Description of the task: Repeat exactly the lines below, from the line containing "Where should I click to: Click the help" through the last line, both included. Leave out any pictures.

****

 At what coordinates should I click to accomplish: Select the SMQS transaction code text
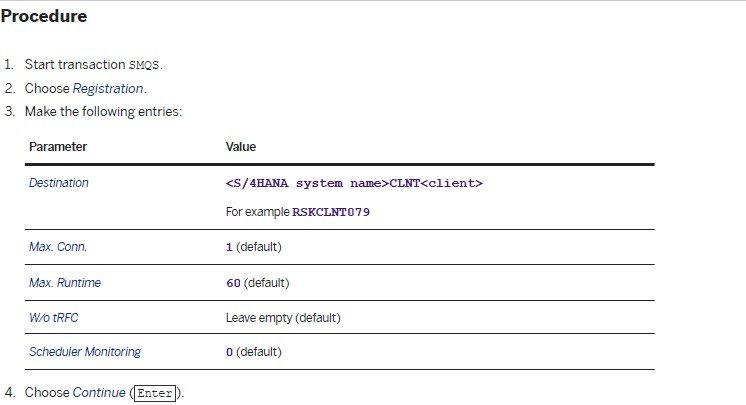pyautogui.click(x=144, y=65)
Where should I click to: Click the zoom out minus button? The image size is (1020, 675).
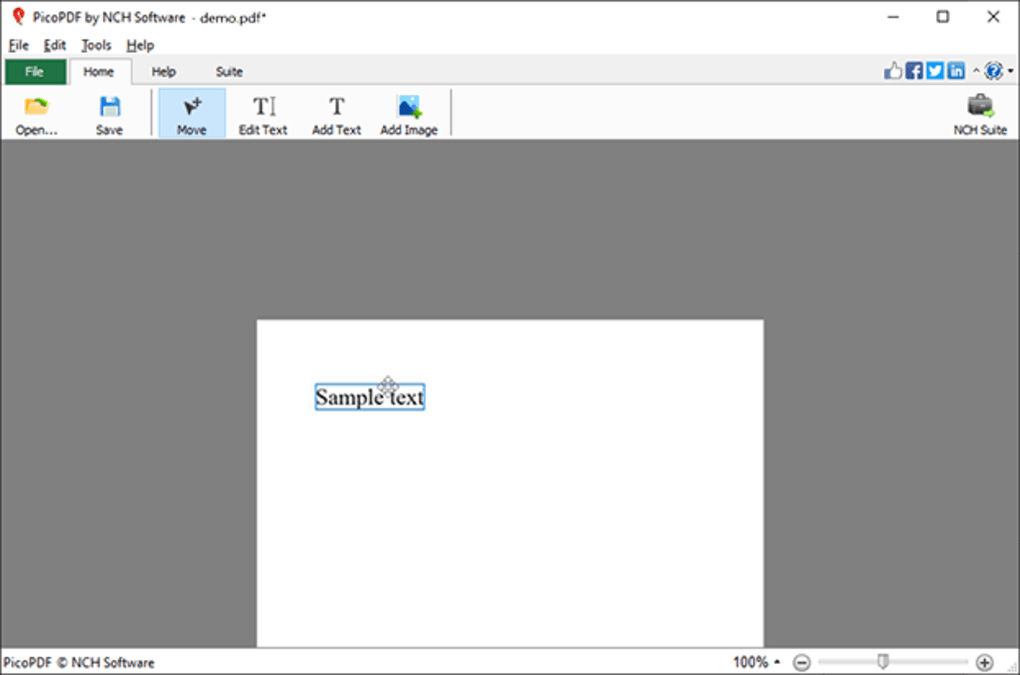click(x=802, y=662)
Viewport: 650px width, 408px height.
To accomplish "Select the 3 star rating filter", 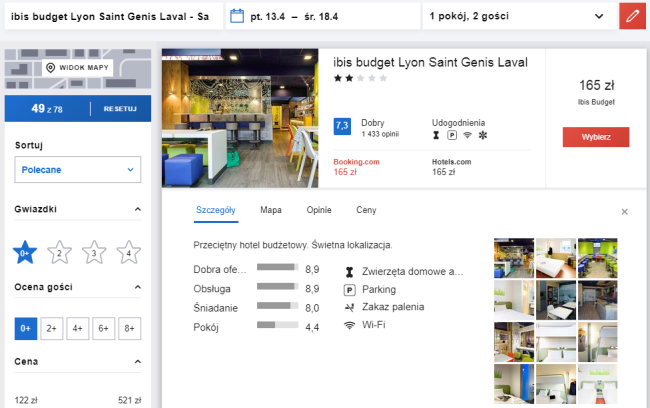I will click(94, 252).
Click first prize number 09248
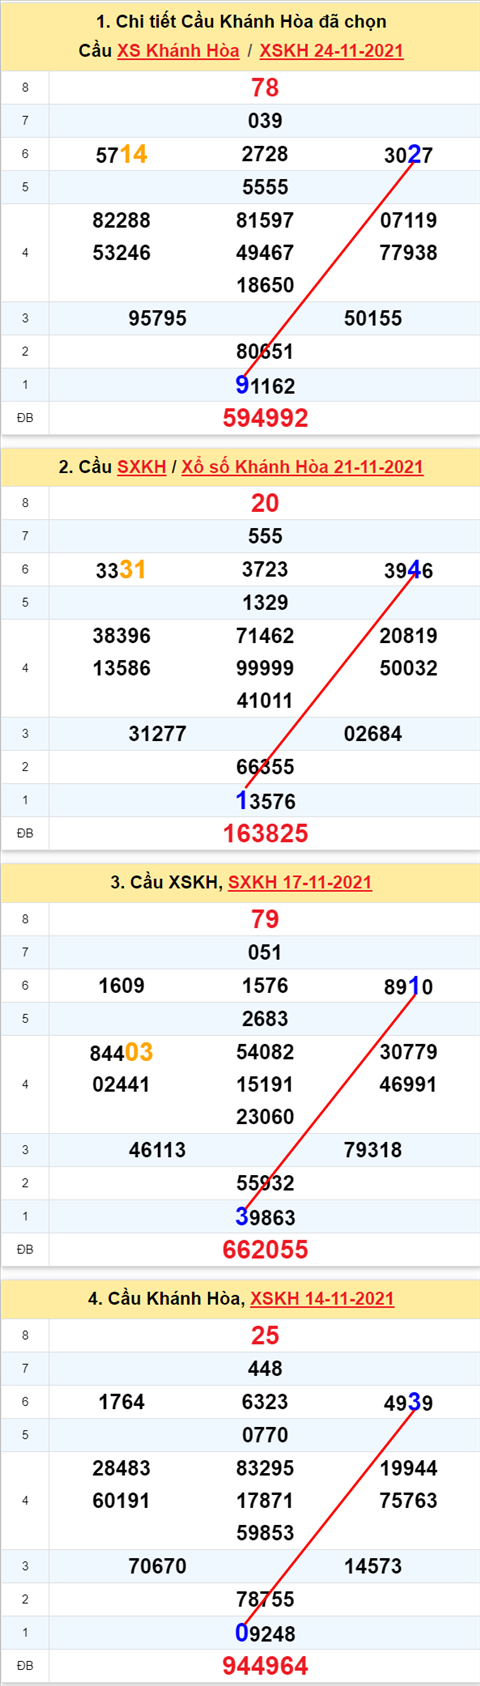Viewport: 480px width, 1686px height. click(x=265, y=1633)
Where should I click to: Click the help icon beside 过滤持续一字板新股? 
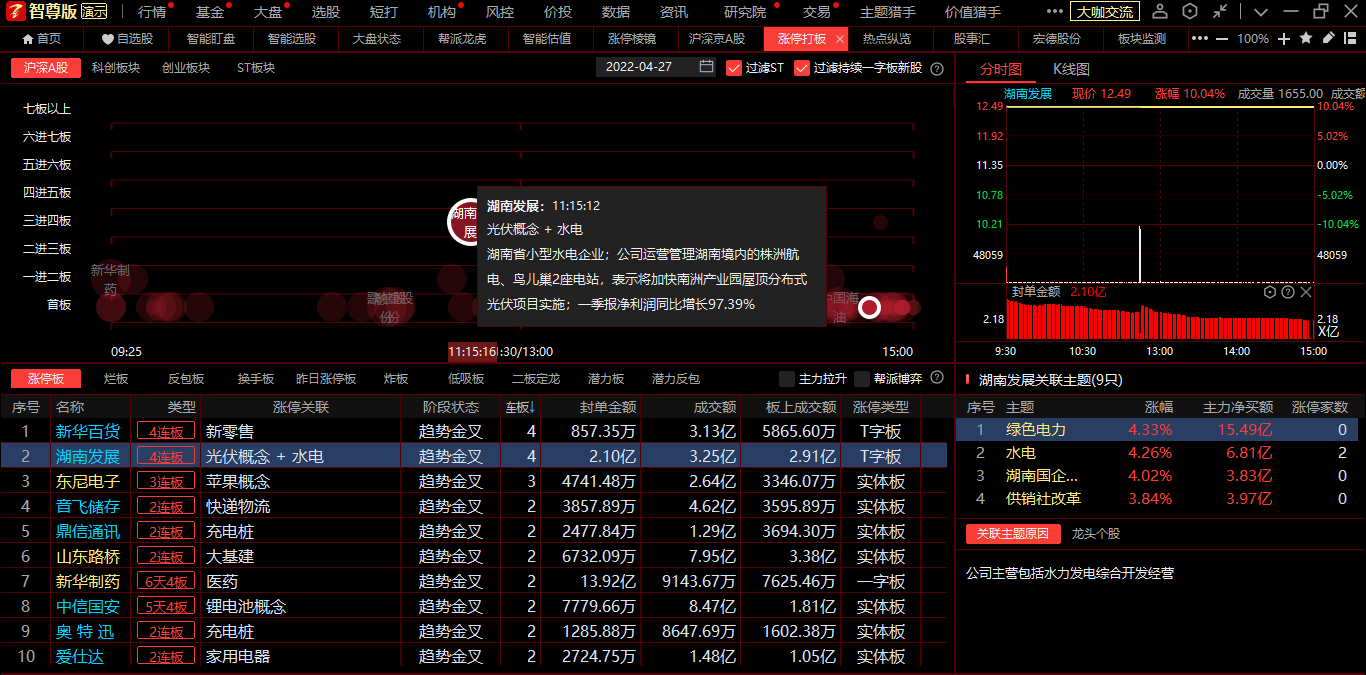(937, 69)
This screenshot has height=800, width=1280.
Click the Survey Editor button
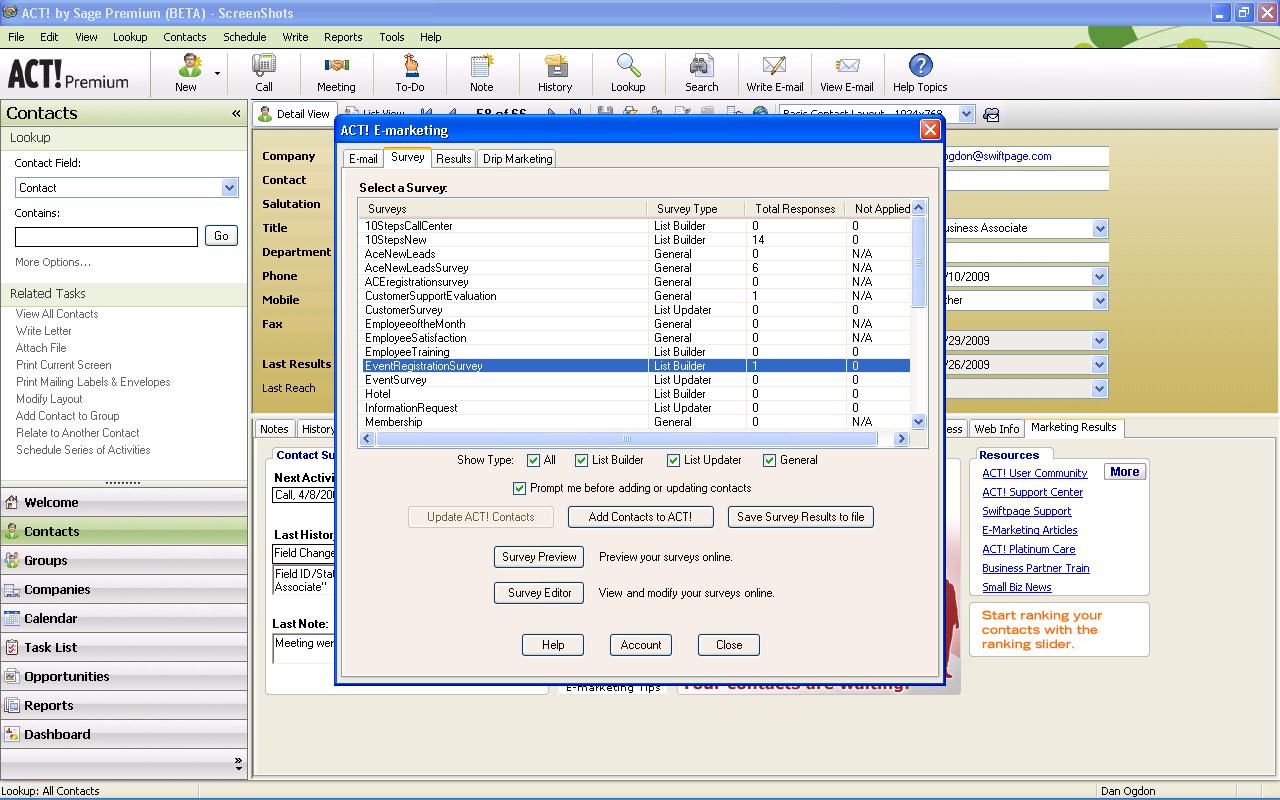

****

Exercise result:
Where should I click to: Click the help icon beside 过滤持续一字板新股? 
(937, 69)
This screenshot has height=800, width=1280.
Click the Survey Editor button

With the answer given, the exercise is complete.